Problems to work on:
1. Quote the CASE letter starting at "CASE has voiced" and ending at "a fair negotiation.".
2. According to the CASE letter, how large could the excise tax on drugmakers who refuse the government's price mandates become?

Source text:
CASE Sends Letter to Senate Urging Examination
of the IRA’s Harmful Effects on Americans’ Healthcare
September 17, 2024
Chairman Wyden, Ranking Member Crapo, and Members of the Senate Finance Committee:
Consumer Action for a Strong Economy (CASE) writes today to represent the interests of millions of U.S. consumers before your committee to express serious concerns about the true impact of the Inflation Reduction Act (IRA) on American consumers.
CASE has voiced opposition to the IRA from the beginning, and a major focus of our criticisms has been on the law’s negative downstream consequences for patients. The Medicare “negotiations” on prescription drug prices, a centerpiece of the IRA’s healthcare provisions, are nothing more than government-imposed price controls. If drugmakers refuse to accept the government’s price mandates, they face a crippling excise tax that could amount to 1,900 percent of a drug’s daily revenue – hardly a fair negotiation.
As usual, consumers inevitably pay the price for government price manipulation. Patients with rare diseases especially depend on specialized medications and cutting-edge therapies that require significant investment in research and development (R&D). Unfortunately, companies today are having to reduce investment in R&D and even cancel projectsas a result of the IRA’s price controls. By stifling this innovation, the IRA is limiting the future cures and treatments that could save countless lives.

Stored data

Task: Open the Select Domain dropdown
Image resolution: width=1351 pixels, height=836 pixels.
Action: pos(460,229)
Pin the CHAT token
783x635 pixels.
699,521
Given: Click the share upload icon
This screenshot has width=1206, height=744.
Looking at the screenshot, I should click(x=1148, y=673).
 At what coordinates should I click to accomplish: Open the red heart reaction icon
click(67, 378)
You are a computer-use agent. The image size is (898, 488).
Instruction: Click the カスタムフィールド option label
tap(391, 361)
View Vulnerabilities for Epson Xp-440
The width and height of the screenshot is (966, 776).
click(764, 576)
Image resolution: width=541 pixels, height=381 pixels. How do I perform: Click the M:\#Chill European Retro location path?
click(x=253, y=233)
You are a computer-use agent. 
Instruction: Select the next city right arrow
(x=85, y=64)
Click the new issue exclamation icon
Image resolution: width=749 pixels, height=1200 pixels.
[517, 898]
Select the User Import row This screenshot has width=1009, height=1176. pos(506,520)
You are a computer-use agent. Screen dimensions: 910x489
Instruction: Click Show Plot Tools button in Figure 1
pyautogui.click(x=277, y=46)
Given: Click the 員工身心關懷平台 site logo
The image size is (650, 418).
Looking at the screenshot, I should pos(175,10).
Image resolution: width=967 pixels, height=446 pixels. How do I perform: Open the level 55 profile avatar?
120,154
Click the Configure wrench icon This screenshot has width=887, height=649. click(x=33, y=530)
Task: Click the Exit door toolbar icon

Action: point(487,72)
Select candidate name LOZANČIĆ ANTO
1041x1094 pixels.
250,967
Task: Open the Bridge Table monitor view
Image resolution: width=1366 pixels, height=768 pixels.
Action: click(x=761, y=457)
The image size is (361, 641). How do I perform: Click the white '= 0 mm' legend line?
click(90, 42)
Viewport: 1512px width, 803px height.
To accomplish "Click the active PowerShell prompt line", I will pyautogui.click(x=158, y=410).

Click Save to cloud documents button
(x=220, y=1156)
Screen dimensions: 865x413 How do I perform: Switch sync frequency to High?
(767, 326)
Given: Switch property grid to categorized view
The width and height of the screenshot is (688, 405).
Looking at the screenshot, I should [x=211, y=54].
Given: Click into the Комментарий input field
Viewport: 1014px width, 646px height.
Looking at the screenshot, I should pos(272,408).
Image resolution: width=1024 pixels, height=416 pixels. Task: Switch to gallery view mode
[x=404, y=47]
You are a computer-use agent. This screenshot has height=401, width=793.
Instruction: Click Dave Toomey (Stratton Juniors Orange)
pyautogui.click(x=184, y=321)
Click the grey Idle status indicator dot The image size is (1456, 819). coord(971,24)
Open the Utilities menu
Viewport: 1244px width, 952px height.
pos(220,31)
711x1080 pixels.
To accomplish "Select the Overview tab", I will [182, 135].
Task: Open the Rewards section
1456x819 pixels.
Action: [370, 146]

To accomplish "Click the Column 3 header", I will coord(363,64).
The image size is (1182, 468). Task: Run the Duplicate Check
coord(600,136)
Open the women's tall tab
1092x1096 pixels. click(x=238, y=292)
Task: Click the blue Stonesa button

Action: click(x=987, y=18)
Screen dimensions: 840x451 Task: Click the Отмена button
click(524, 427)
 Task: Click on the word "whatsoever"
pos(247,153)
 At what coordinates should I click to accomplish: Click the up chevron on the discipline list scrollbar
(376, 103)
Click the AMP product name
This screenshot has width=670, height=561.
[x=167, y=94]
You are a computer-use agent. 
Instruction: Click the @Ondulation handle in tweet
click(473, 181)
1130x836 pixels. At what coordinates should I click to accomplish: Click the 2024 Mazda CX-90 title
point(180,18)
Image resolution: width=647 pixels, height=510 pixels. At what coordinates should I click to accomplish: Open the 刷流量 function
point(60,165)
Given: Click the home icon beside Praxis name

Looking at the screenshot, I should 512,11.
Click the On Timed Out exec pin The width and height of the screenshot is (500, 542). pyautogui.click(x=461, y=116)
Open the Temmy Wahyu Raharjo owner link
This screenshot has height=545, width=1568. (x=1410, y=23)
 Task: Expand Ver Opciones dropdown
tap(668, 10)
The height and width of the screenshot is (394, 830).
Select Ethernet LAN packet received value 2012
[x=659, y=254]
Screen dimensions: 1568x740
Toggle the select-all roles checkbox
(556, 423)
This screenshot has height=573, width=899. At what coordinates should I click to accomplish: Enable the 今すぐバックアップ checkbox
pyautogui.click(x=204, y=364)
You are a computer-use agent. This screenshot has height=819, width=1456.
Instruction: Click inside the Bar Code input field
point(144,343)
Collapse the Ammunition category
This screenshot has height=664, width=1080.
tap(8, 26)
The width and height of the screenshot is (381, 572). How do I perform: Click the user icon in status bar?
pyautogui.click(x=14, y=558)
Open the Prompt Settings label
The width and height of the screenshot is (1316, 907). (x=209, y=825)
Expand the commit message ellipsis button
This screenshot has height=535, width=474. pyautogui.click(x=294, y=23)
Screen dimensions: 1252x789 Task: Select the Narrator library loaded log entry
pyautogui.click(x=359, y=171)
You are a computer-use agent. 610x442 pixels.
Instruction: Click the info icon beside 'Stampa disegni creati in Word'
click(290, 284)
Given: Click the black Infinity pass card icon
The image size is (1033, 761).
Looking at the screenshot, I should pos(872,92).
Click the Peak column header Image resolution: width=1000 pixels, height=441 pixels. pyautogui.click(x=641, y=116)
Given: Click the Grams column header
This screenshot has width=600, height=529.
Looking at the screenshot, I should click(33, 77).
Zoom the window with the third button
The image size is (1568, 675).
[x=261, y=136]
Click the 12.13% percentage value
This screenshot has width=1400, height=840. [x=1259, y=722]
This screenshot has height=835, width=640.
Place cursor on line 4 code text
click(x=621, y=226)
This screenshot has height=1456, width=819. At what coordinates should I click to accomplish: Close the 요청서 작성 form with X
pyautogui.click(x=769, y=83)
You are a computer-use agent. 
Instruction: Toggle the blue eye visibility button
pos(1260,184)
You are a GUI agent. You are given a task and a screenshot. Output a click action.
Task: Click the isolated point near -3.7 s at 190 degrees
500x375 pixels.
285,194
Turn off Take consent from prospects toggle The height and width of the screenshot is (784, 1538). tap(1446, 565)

Solutions below:
1.
CASE has voiced opposition to the IRA from the beginning, and a major focus of our criticisms has been on the law’s negative downstream consequences for patients. The Medicare “negotiations” on prescription drug prices, a centerpiece of the IRA’s healthcare provisions, are nothing more than government-imposed price controls. If drugmakers refuse to accept the government’s price mandates, they face a crippling excise tax that could amount to 1,900 percent of a drug’s daily revenue – hardly a fair negotiation.

2. It could amount to 1,900 percent of a drug's daily revenue.